Allogeneic stem cell transplantation: Currently available therapeutic agents can lead to survival prolongation but no cure of CMML. Therefore, allogeneic HSCT is used as a curative treatment option. Candidate for HSCT:
- Medically fit patients bellow the age of 70 with a donor,
- No major contraindication to transplant,
- Higher-risk CMML, or lower-risk patients with poor prognostic factors that include severe cytopenia, several poor-risk somatic mutations (especially ASXL1, RUNX1, SETBP1, NRAS).
Hypomethylating agents: In patients MD-CMML, ineligible for transplant, especially with excess of marrow blasts, should be considered for azacytidine or decitabine. In patients eligible for transplant, the recommendation of HMA is unclear.
Low-dose cytoreductive chemotherapy: Patients with MP-CMML having significant leucocytosis or organomegaly, in the absence of major cytopenia or excess of marrow blasts, are still treated with low-dose cytoreductive therapy. Hydroxyurea is preferred to etoposide. Low-dose hydroxyurea (1 g/d) shows higher response rates and better survival than etoposide (150 mg/wk), with median OS of 20 and 9 months, respectively.
Intensive chemotherapy: Intensive chemotherapy is not recommended, except in CMML-2 patients as a bridge to HSCT, or when the disease appears to be very close to M4 AML (presence of Auer rods, NPM1 mutation).
Younger patients with adverse features: Treatment options not optimal and, therefore, patients should be put into clinical trials. Myeloablative allogeneic SCT offers the only curative option. Alternatively, AML-type induction followed by consolidated with autologous SCT.
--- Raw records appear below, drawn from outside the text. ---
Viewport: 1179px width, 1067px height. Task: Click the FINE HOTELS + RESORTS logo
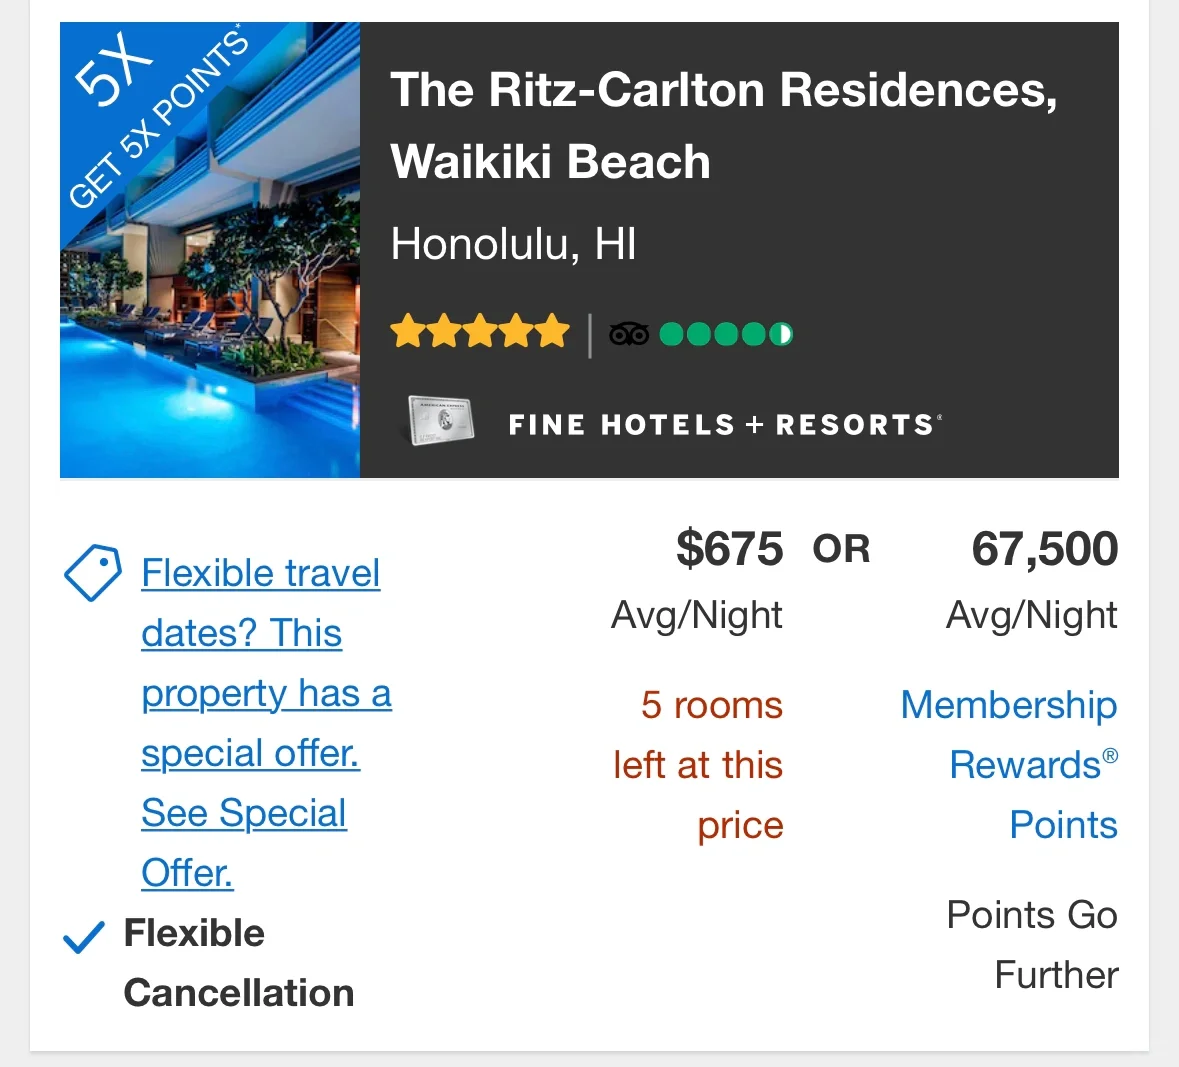point(725,423)
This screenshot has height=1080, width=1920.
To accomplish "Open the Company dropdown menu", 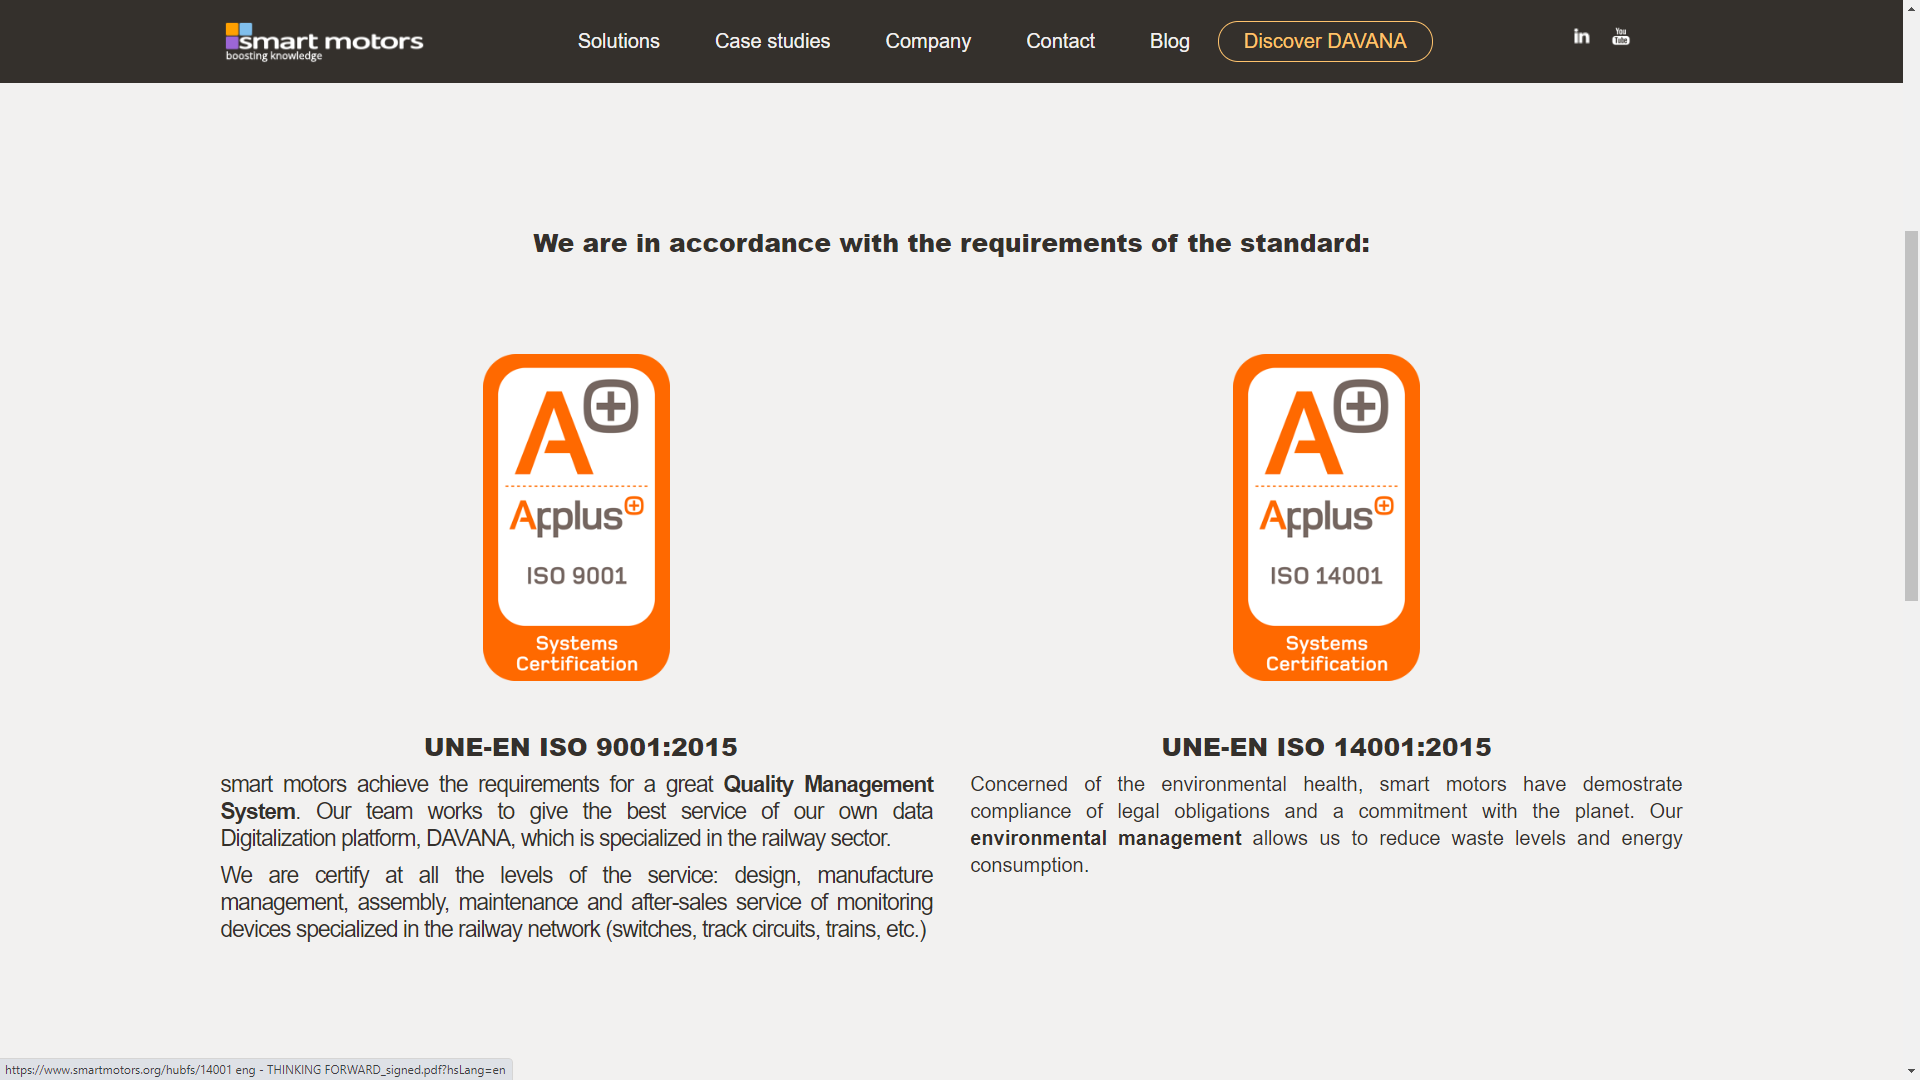I will 927,41.
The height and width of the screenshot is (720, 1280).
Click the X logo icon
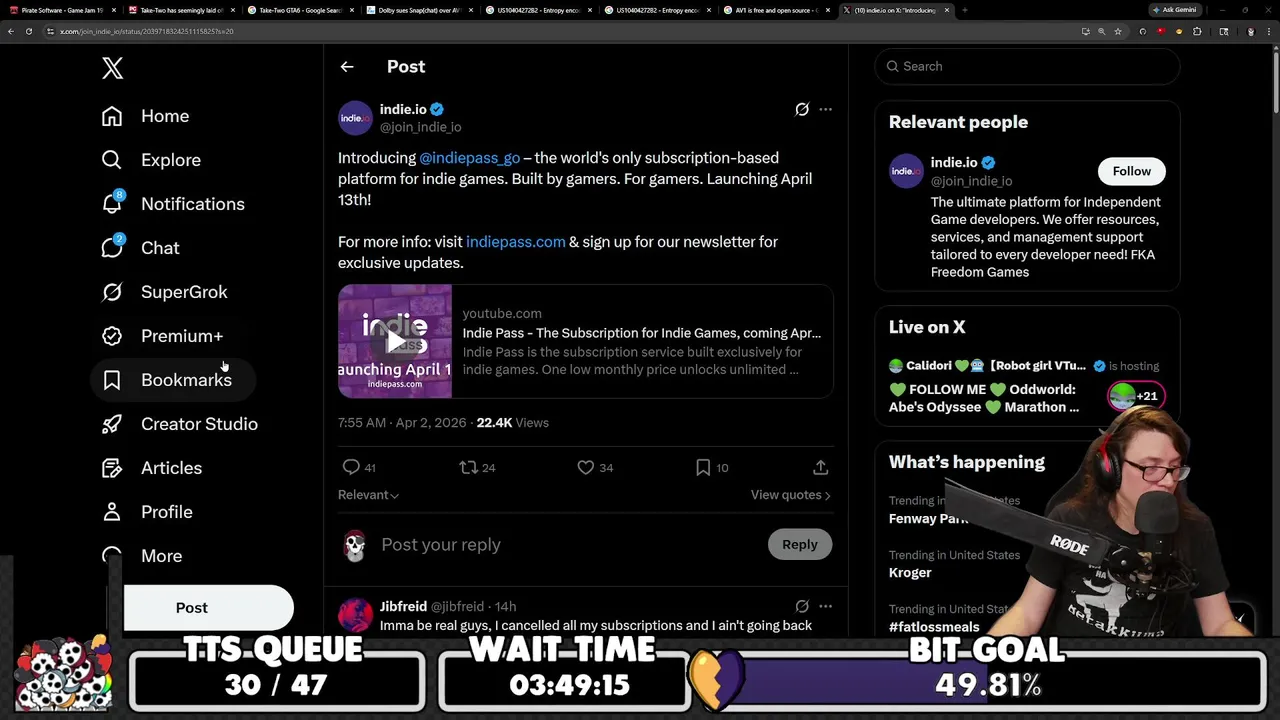pos(112,68)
Chromosomal translocations involving 8p11 or 5q31: Respond well to imatinib mesylate but not to conventional chemotherapy.
Red cell transfusion: Red cell transfusion is indicated for symptomatic anaemia (usually Hb <80 g/L), either in the absence of suitable disease-modifying therapy or in conjunction with active therapeutic intervention. No consistent single haemoglobin target value is recommended and the transfusion frequency depends upon symptomatic benefit.
Other management of cytopenia:
- For symptomatic anaemia in patients with cytopenia (MD-CMML), ESA or red cell transfusion may be considered.
- Cytoreductive drug induced severe neutropenia is treated by tapering and/or interrupting the drug. Safe use of G-CSF in CMML patients with HMA-induced neutropenia is uncertain, although may be considered in febrile patients not responding to antibiotics.
- A short steroid course may be attempted if an immune component of thrombocytopenia is suspected, e.g. severe thrombocytopenia in the absence of anaemia and excess of marrow blasts. Thrombopoietin (TPO) agonist eltrombopag may be considered under clinical trial.
Iron chelation therapy: It may be considered for transfusion-dependent patients with CMML belonging to CPSS lower-risk categories and a serum ferritin level higher than 1000 ng/mL, after 25 units of red cell, in the absence of patient-related (non-MDS) factors anticipated to reduce life expectancy to <3 years.
Newer drugs on trial: TPO agonists (eltrombopag), JAK2 inhibitors (ruxolitinib, farnesyltransferase inhibitors (tipifarnib), histone deacetylase inhibitors (tefinostat), GM-CSF cytokine (lenzilumab), second-generation HMA (guadecitabine), isocitrate dehydrogenase inhibitors and spliceosome inhibitors.